La conférence des évêques catholiques de Côte d’Ivoire a clôturé sa 101e assemblée plénière il y a quelques jours à Taabo et publié, à cet effet, une déclaration dans laquelle elle se prononce sur « les conditions d’une réconciliation vraie pour une élection apaisée.»

Pour nos évêques, nous sommes encore très loin de la réconciliation.

Ainsi, écrivent-ils dans leur texte : « En effet, la Cdvr (Commission dialogue, vérité et réconciliation) qui avait si bien commencé et qui suscitait beaucoup d’espoir chez les populations, est arrivée au terme de son mandat sans avoir relevé le défi de la Réconciliation. à vrai dire, les rancœurs, les tensions, les frustrations, les traumatismes et la pratique du rattrapage ethnique sont toujours présents dans notre pays. Le pouvoir et l’opposition continuent de se défier. L’on reste toujours arc-bouté à son appartenance régionale, tribale ou ethnique. Par ailleurs, le problème foncier reste entier dans certaines régions… Par ailleurs, le front social en ébullition, ces derniers temps, nous inquiète tous. Aussi les archevêques et évêques encouragent-ils les uns et les autres à créer les conditions d’une réconciliation vraie. » Nos évêques et archevêques ont parfaitement raison.

Mais à les lire, on peut se demander si « le défi de la Réconciliation » comme ils disent, a jamais été relevé dans ce pays. Y a –t-il eu dans ce pays une période où les rancœurs, les tensions, les frustrations, les traumatismes, le rattrapage ethnique, les problèmes fonciers n’ont pas existé ? Et cesseront-ils un jour d’exister dans ce pays ou ailleurs dans le monde ? Est-ce le jour où tous ces maux disparaîtront que nous dirons que le défi de la Réconciliation a été relevé ? Je pense qu’il ne faut pas être trop idéaliste. Le front social en ébullition nous inquiète, certes, et nous aurions préféré qu’il fût plus calme. Mais un front social chaud ne signifie pas que nous sommes sur le point de nous découper en petits morceaux. Il signifie que des travailleurs réclament des droits. Ont-ils tort ou raison de le faire maintenant ? Leurs revendications sont-elles fondées ? L’état a-t-il les moyens de satisfaire leurs attentes ? Je dirais que ce sont des débats normaux dans toute démocratie, et une grève ne devrait pas inquiéter plus que cela, si elle n’a pas de visée politique. « Le pouvoir et l’opposition continuent de se défier », écrivent les archevêques et évêques.

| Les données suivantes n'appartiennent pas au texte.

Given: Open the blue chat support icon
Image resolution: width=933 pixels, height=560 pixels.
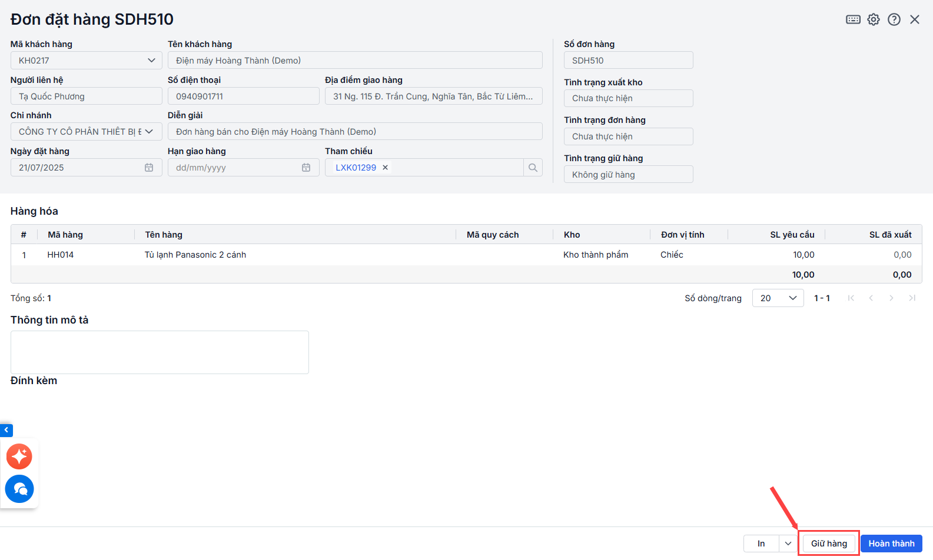Looking at the screenshot, I should pos(19,489).

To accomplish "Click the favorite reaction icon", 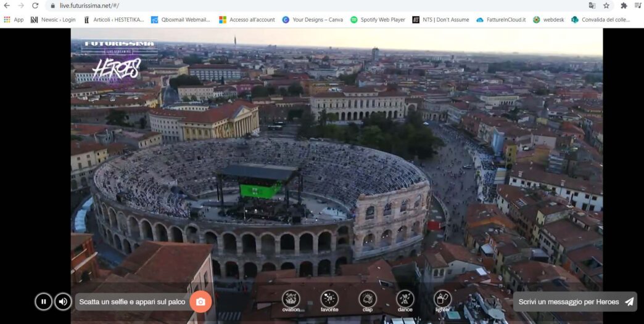I will 329,299.
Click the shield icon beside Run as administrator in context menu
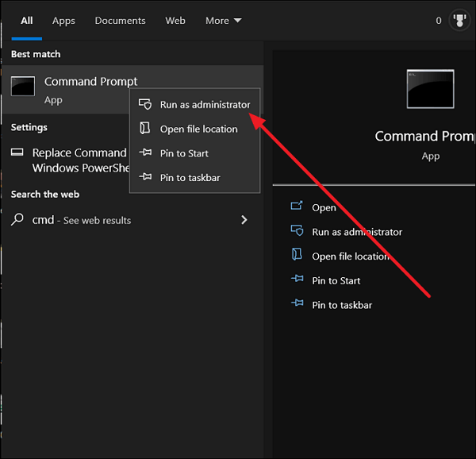 (145, 105)
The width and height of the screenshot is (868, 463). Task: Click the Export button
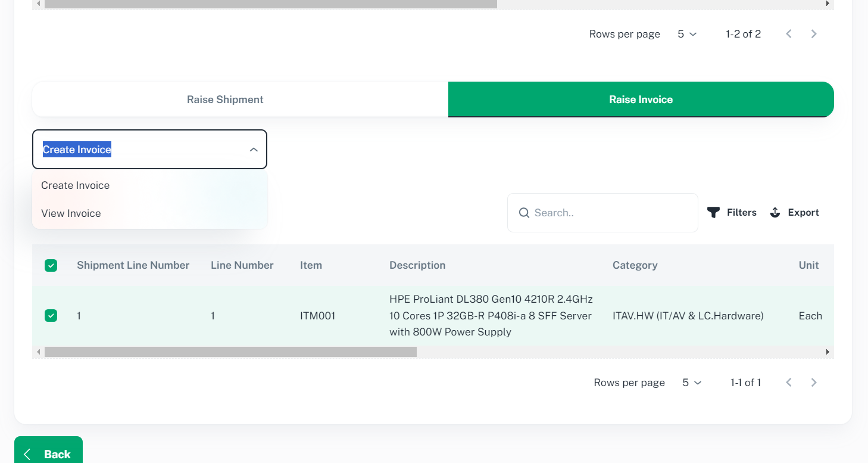(x=794, y=213)
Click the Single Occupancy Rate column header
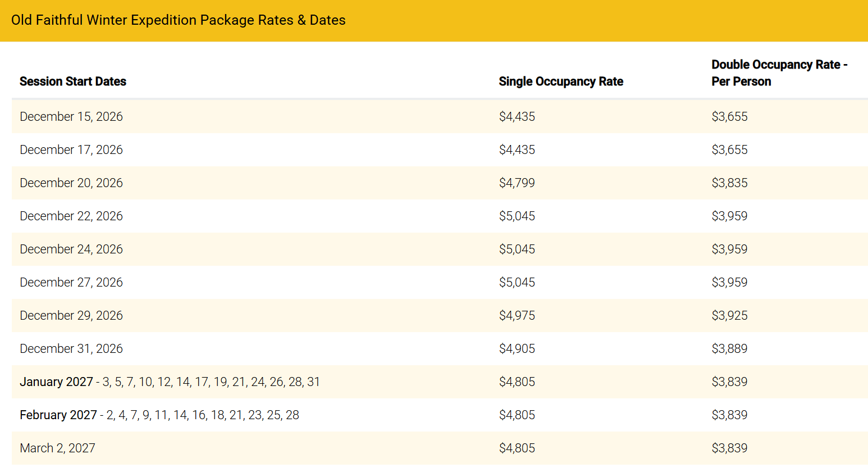868x472 pixels. point(560,81)
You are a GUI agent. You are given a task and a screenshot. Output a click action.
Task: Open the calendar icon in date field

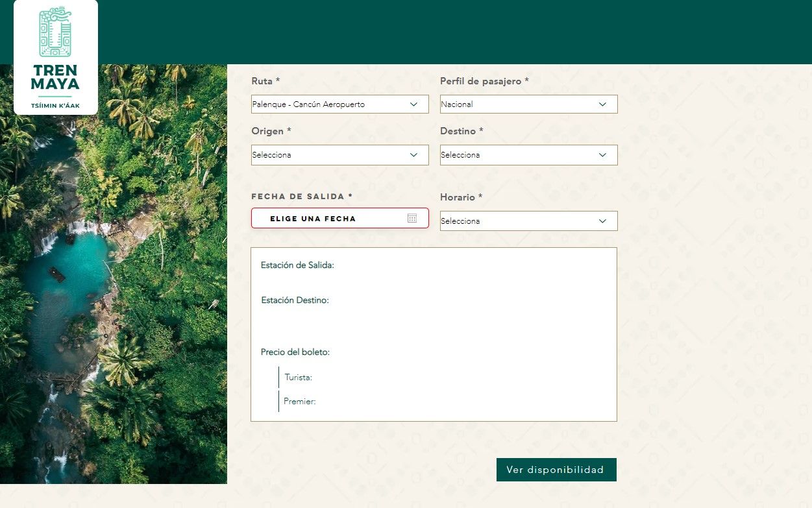click(x=412, y=218)
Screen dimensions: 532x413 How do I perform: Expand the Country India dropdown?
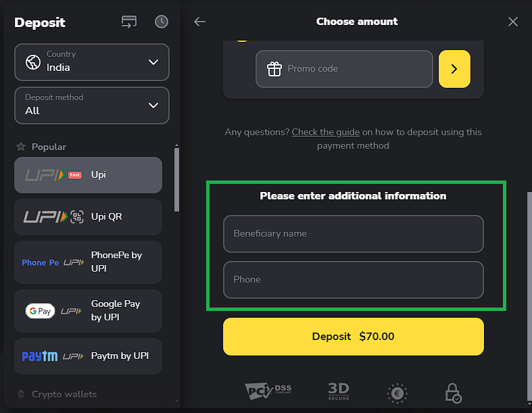(153, 62)
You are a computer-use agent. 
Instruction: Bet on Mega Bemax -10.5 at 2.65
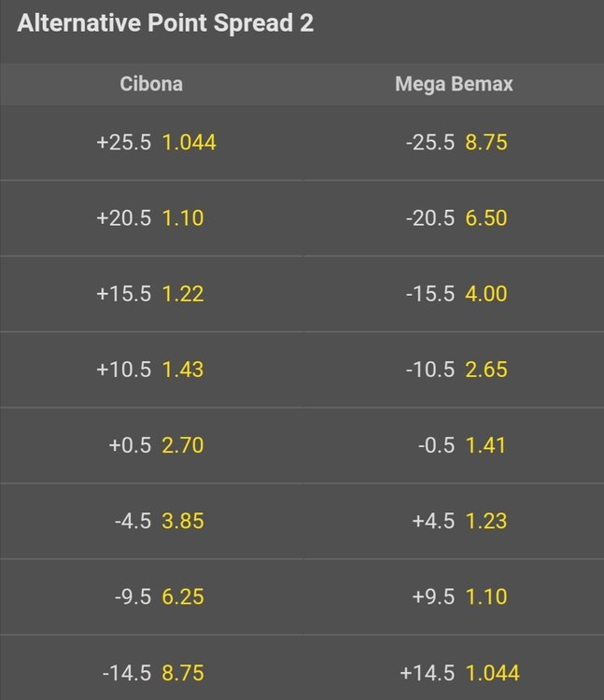(x=453, y=370)
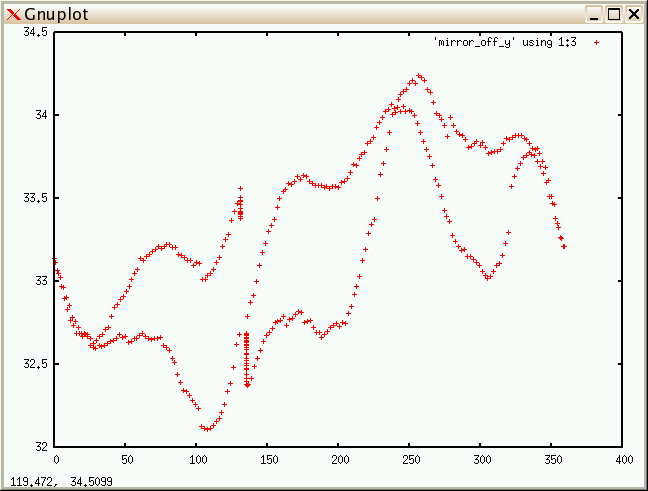The image size is (648, 491).
Task: Click the 34.5 label on the y-axis
Action: [x=35, y=32]
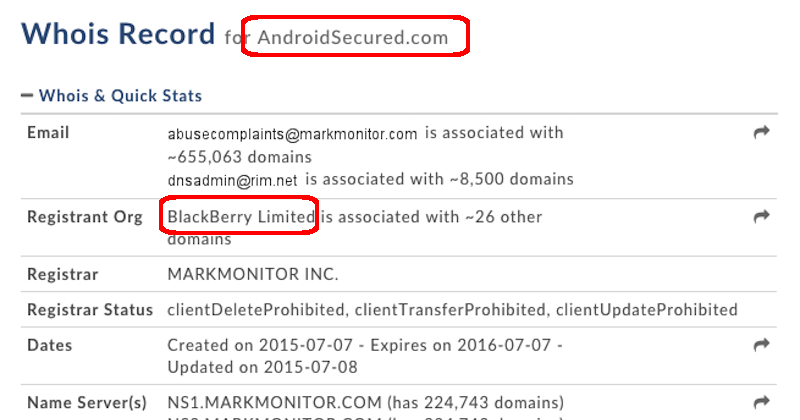This screenshot has width=800, height=420.
Task: Click the arrow icon in Registrant Org row
Action: point(761,216)
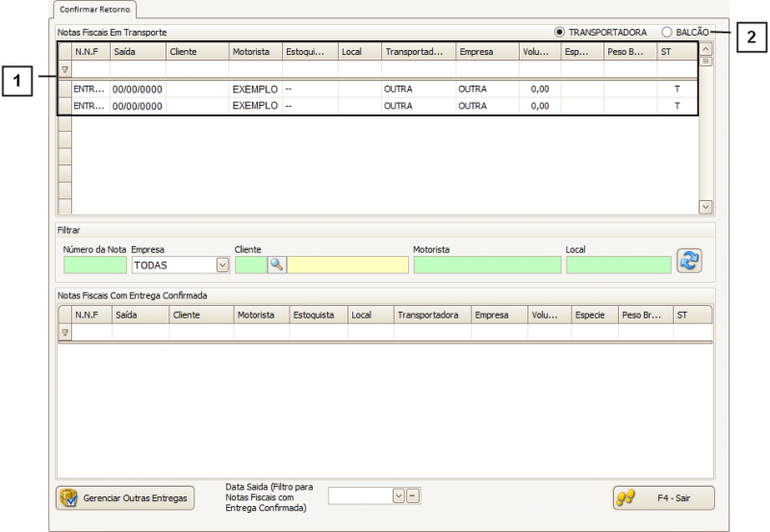Select the BALCÃO radio option
Image resolution: width=770 pixels, height=532 pixels.
(x=667, y=32)

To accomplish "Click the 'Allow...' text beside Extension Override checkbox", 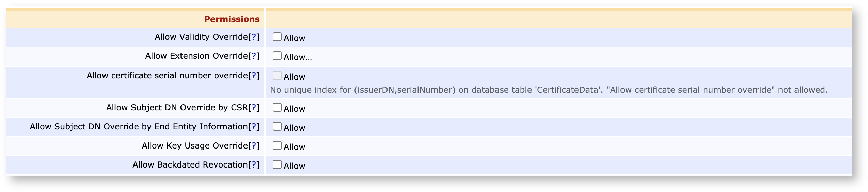I will [297, 57].
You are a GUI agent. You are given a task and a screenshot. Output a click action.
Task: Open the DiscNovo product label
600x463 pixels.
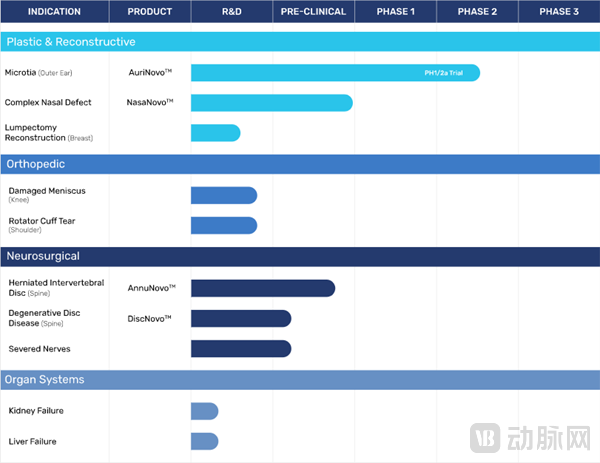click(150, 318)
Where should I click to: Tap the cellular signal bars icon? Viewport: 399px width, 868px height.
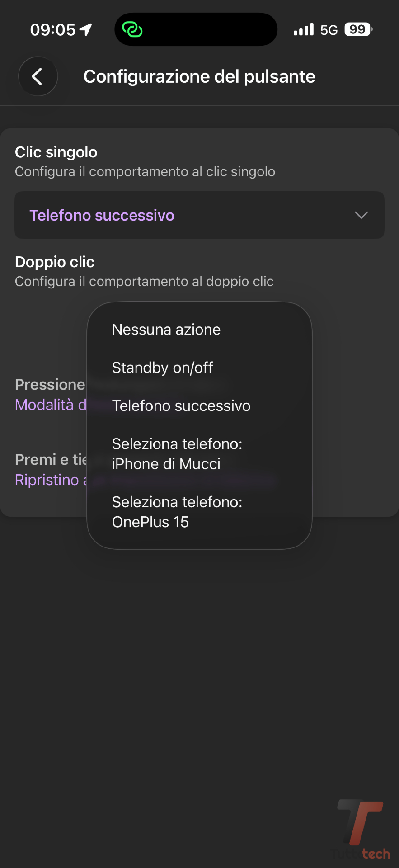304,30
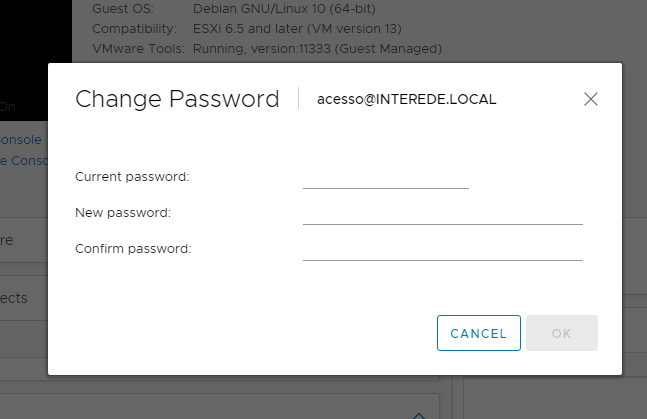The width and height of the screenshot is (647, 419).
Task: Click the Current password input field
Action: pyautogui.click(x=385, y=177)

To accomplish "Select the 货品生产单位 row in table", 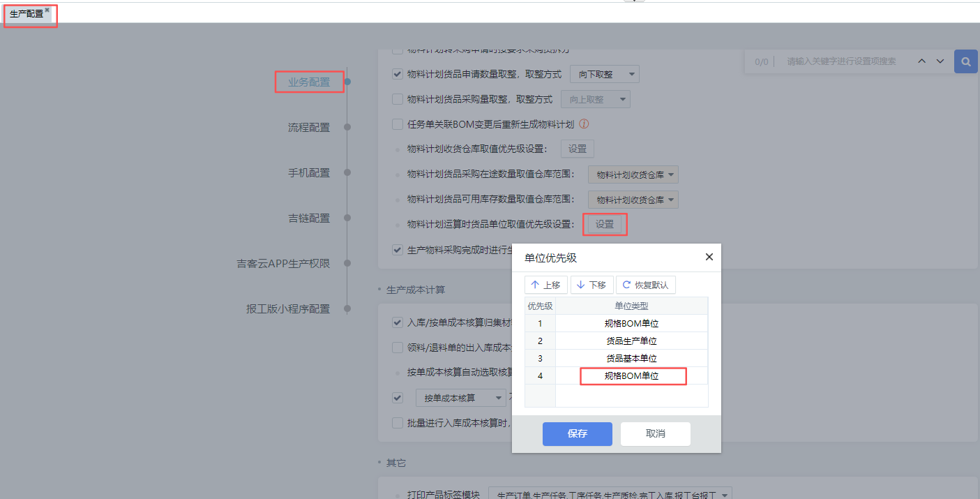I will pyautogui.click(x=631, y=341).
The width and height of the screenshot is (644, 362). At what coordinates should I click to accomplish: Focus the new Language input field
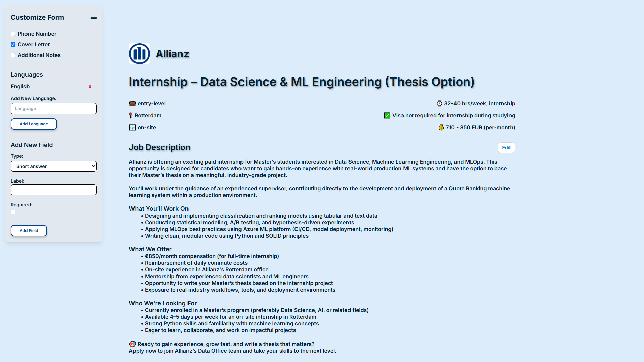(54, 109)
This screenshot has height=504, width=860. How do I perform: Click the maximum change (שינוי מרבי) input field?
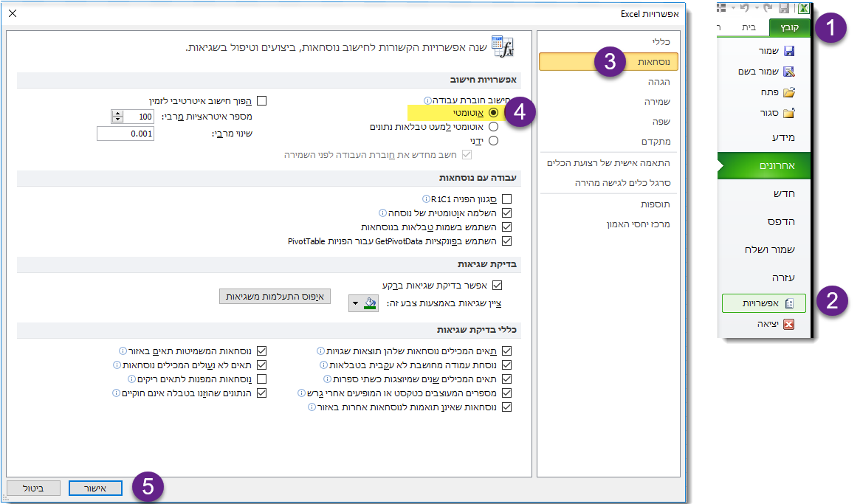pos(125,134)
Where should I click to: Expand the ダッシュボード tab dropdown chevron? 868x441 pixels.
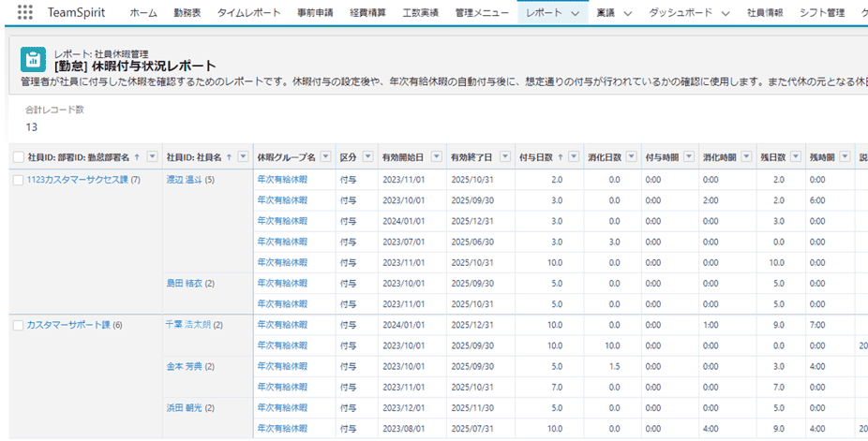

Dans une démocratie, le pouvoir et l’opposition n’ont pas à se défier. Ils doivent coexister, dans la connaissance de leurs droits et devoirs respectifs. Là où le problème se pose, c’est lorsque l’opposition ou du moins une frange de l’opposition ne veut pas reconnaître le pouvoir. C’est le cas dans notre pays. Et c’est là que nos prélats doivent jouer le rôle qu’ils se sont assigné. Ils écrivent ceci dans leur texte : « Nous, autorités religieuses, sommes les guides et les éclaireurs des consciences des hommes, des femmes et des communautés au nom de la foi en Dieu. à ce titre, nous ne devrions pas avoir peur de dire la vérité qui s’impose, et qui seule libère. »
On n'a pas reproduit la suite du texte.